Sweedler说，理论上，这两种方法都可以量化数千个细胞中的数百种化合物，但要实现这一目标通常需要顶级的定制硬件设备，成本在百万美元左右。

现在，研究人员正在普及这项技术。2021年，Alexandrov团队报道了SpaceM，这是一种开源软件工具，它能用光学显微镜成像数据，使用标准商用质谱仪对培养的细胞进行空间代谢组学分析[11]。他说：“我们算是做了数据分析部分的体力活。”

Alexandrov的团队使用SpaceM对数以万计人和小鼠细胞中的数百种代谢产物进行了分析，并转向标准的单细胞转录组学方法将这些细胞分类。Alexandrov表示，他尤为热情的是后一项工作，以及构建“代谢组学图谱”的想法——类似于为转录组学开发的图谱，以加速该领域的进展。他说：“这绝对是一个前沿领域，并将对科学起到巨大的推动作用。”

科学家们已经在小鼠和人类的细胞水平上详细描绘了从受精卵到完全形成的胚胎这一过程。但驱动这一过程早期阶段的分子机制仍不清楚。现在，“胚状体”模型的一系列活动有助于填补这些知识空白，让研究人员更清楚地了解可以决定胎儿发育成败的重要早期事件。

该领域一些最精细的模型，来自加州理工学院和英国剑桥大学的发育生物学家Magdalena Zernicka Goetz的实验室。2022年，她和她的团队证明，他们可以完全从胚胎干细胞（embryonic stem cells，ES细胞）中产生植入期的小鼠胚胎[12,13]。

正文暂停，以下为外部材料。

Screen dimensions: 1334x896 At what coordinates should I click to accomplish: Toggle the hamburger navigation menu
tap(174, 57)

与所有多能干细胞一样，ES细胞可以形成任何细胞或组织类型，但它们需要与两种类型的胚外细胞密切相互作用才能完成正常的胚胎发育。Zernicka-Goetz团队研究出了诱导ES细胞形成这些胚外细胞的方法，并表明这些细胞可以与ES细胞共培养，以产生胚胎模型，该模型的成熟度是以前的体外实验无法达到的。“它就如你能想象的胚胎模型那样。”Zernicka Goetz说，“我们的胚胎模型发育出一个头部和心脏——而且还在跳动。”她的团队能够利用这个模型来揭示个别基因的改变如何破坏正常的胚胎发育。

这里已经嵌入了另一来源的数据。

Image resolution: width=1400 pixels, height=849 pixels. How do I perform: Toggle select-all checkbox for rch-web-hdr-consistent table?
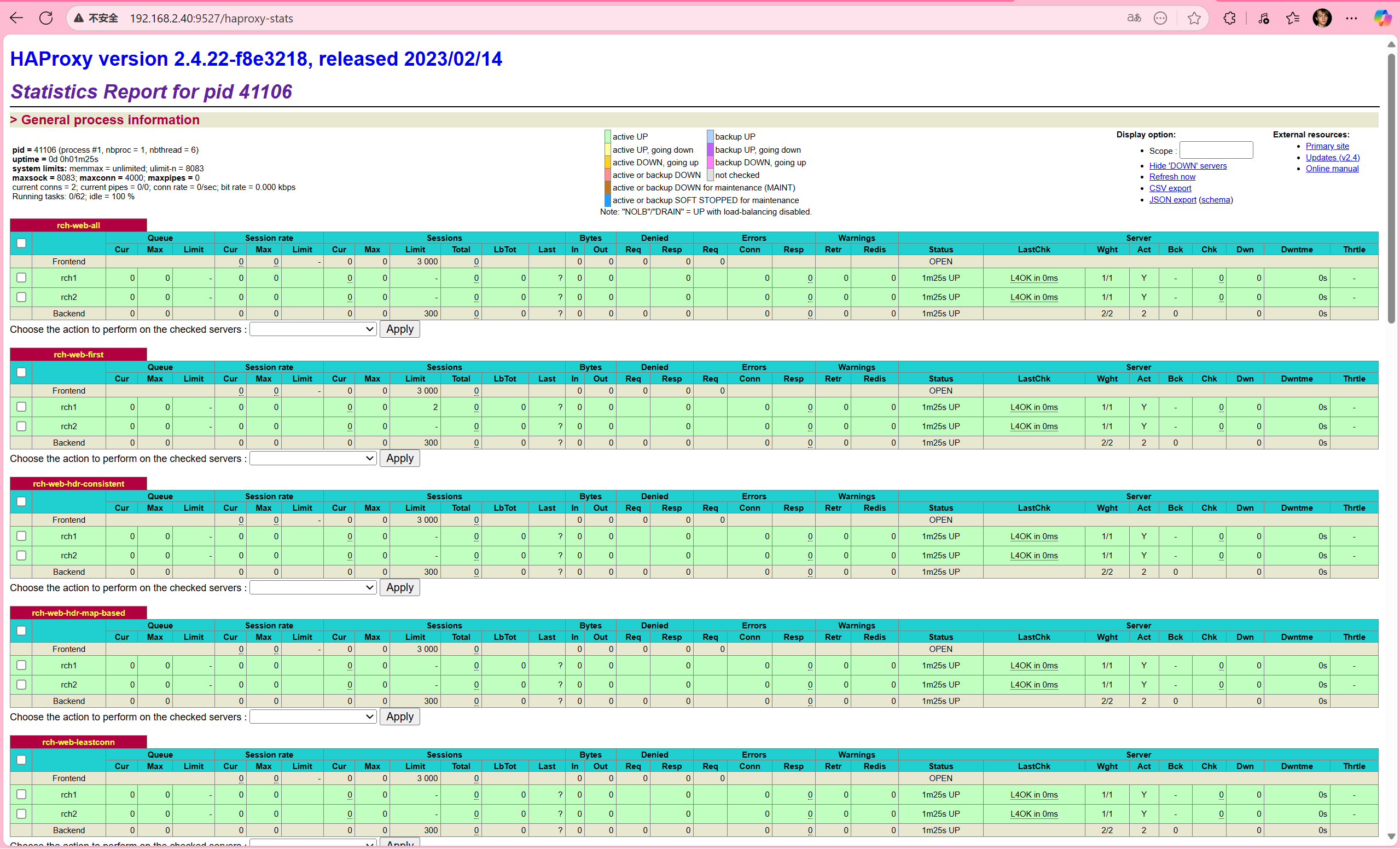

在中国科学院广州生物医药与健康研究院，干细胞生物学家Miguel Esteban和同事们正在采取一种不同的策略：重新编程人类干细胞，以模拟最早的发育阶段。

Esteban说：“我们最初的想法是，实际上甚至制造合子也是可能的。”该团队没能完全实现这一点，但他们的确发现了一种培养策略，能使这些干细胞回到类似于8细胞期人类胚胎的状态[14]。这是一个至关重要的发育期里程碑，与基因表达的巨大变化相关，最终产生不同的胚胎细胞和胚外细胞谱系。

尽管还不完美，但Esteban的模型展示了自然状态下8细胞期胚胎中细胞的关键特征，并凸显了人类和小鼠胚胎如何启动向8细胞期阶段转变之间的重要差异。Esteban说：“我们发现，一种甚至在小鼠体内都没有表达的转录因子，调节着整个转化过程。”

结合起来，这些模型可以帮助研究人员描绘出仅仅几个细胞是如何发育为高度复杂的脊椎动物躯体的。

在许多国家，对人类胚胎的研究只能在发育14天以内进行，但在这些限制条件下，研究人员仍有许多工作可做。Esteban说，非人类灵长类动物模型提供了一种可能的替代方案，而Zernicka-Goetz说，她的小鼠胚胎策略也可以产生发育到第12天的人类胚胎。她说：“在这个我们能研究的胚胎阶段，仍有很多问题有待提出。”